But that policy is being challenged in the courts, and so far, no migrant has been flown to the African country.
What do the critics say?
There are many practical and legal challenges to implementing the new law. The government has said it plans to house people in disused military bases and vacation parks. But there are questions if the government has the capacity to keep people detained in these centres.
There are logistical questions about how Britain would be able to remove tens of thousands of people from the country each year, and where they would go.
Rwanda only had one hostel to accept UK arrivals last year, with the capacity for 100 people, a fraction of those who have arrived in the UK on small boats, and the government has not signed any similar deals with other countries yet.
Will the proposal face challenges?
Some lawyers say barring undocumented people arriving in Britain from claiming asylum would be incompatible with the United Nations Refugee Convention. This is likely to lead to legal challenges, which will delay any removals.
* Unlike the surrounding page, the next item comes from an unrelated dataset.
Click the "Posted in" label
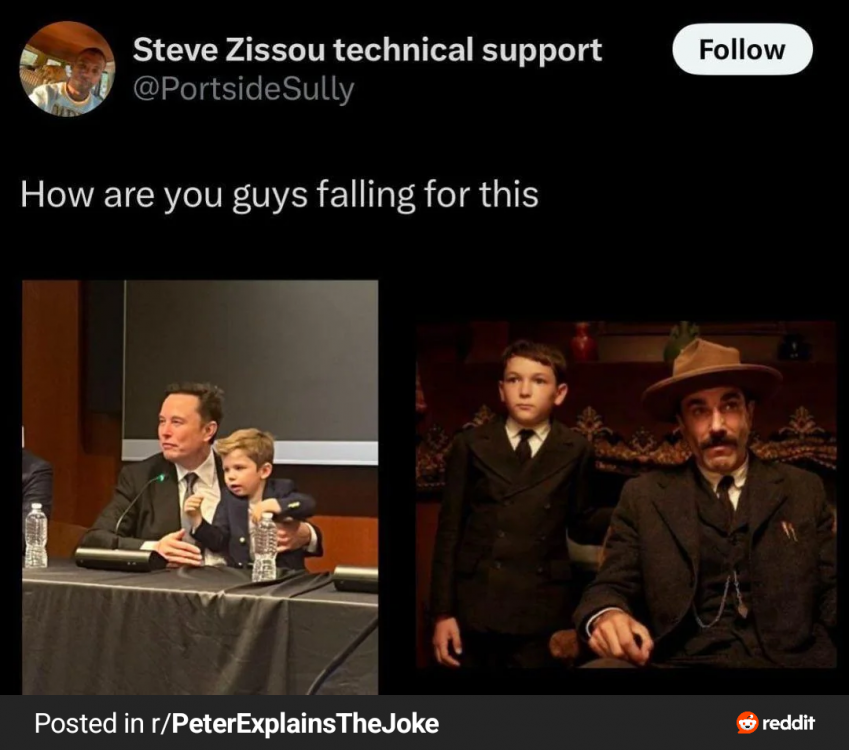 click(89, 723)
The Refugee Council charity said the new plans are "unworkable, costly and won’t stop the boats".
Prime Minister Rishi Sunak's spokesman said on Tuesday barring those who arrive on small boats from claiming asylum acts within international law and is compatible with the United Nations Refugee Convention.
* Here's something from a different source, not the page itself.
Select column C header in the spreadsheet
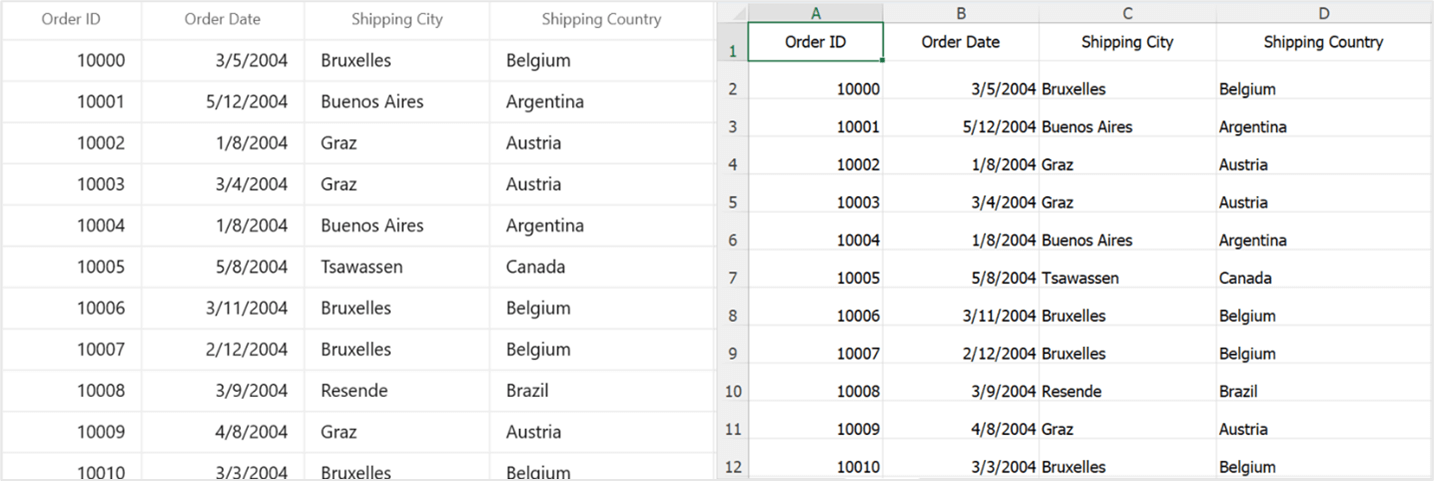Viewport: 1434px width, 481px height. (1127, 12)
The spokesman said Sunak told his top team of ministers the new law would take "tough, fair and necessary action" to enable that Britain has control of our borders.
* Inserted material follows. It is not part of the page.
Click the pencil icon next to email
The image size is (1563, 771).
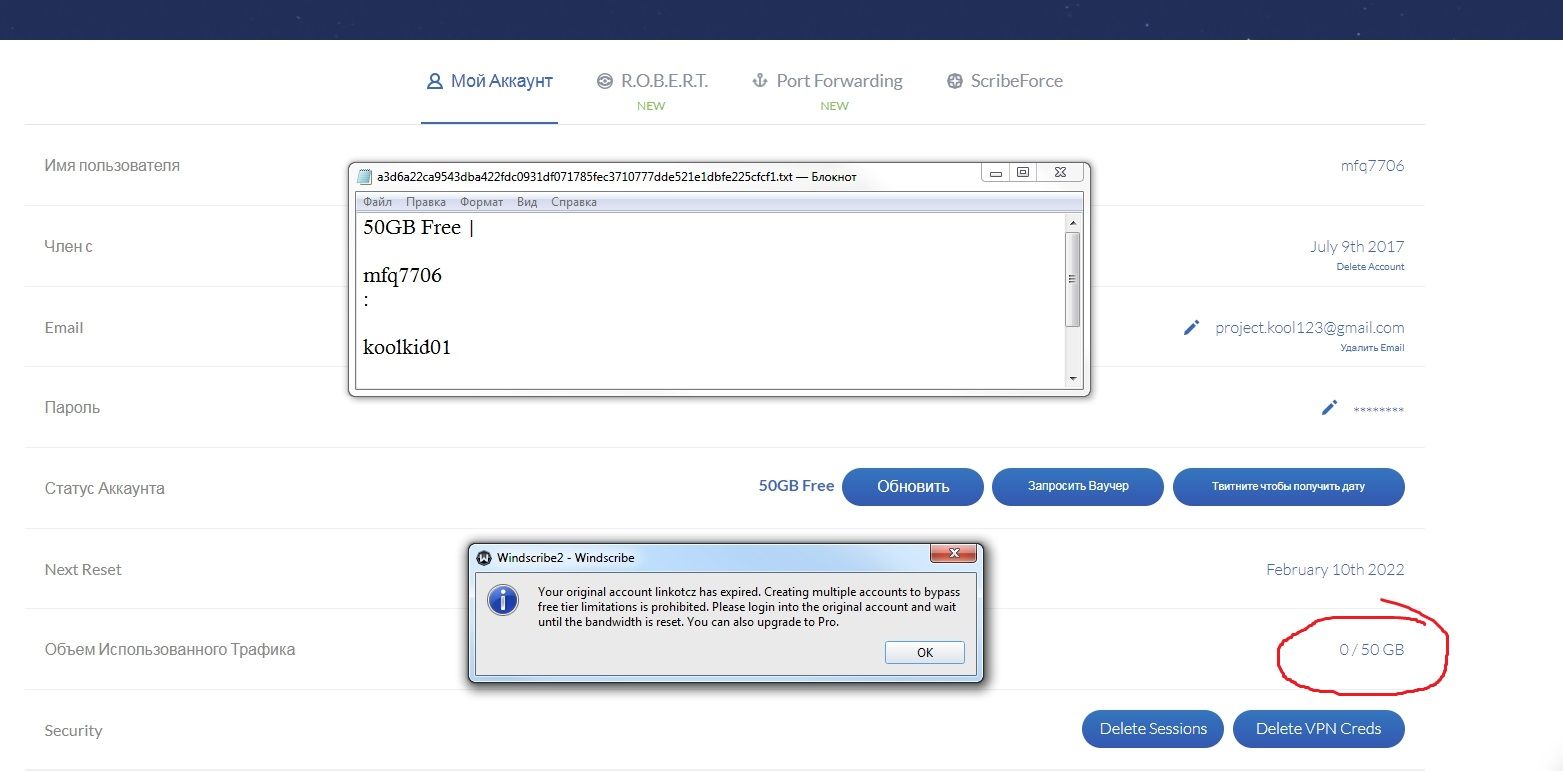pos(1191,327)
Legal challenges to the Rwanda deportation scheme are already being considered by the British courts.
The government might also have to issue a statement before the new law is introduced to say it wants the bill to proceed through parliament even though it is unsure it is compatible with the European Convention on Human Rights.
What do other countries do?
Governments across the world are wrestling with how to deal with an influx of refugees fleeing war-torn countries or persecution in their homelands. Britain is the latest country to attempt to outsource the settlement of asylum seekers.
Australia pioneered the concept of holding asylum seekers in offshore detention centres. Denmark has signed a similar agreement on deportations with Rwanda, but has yet to send any migrants there.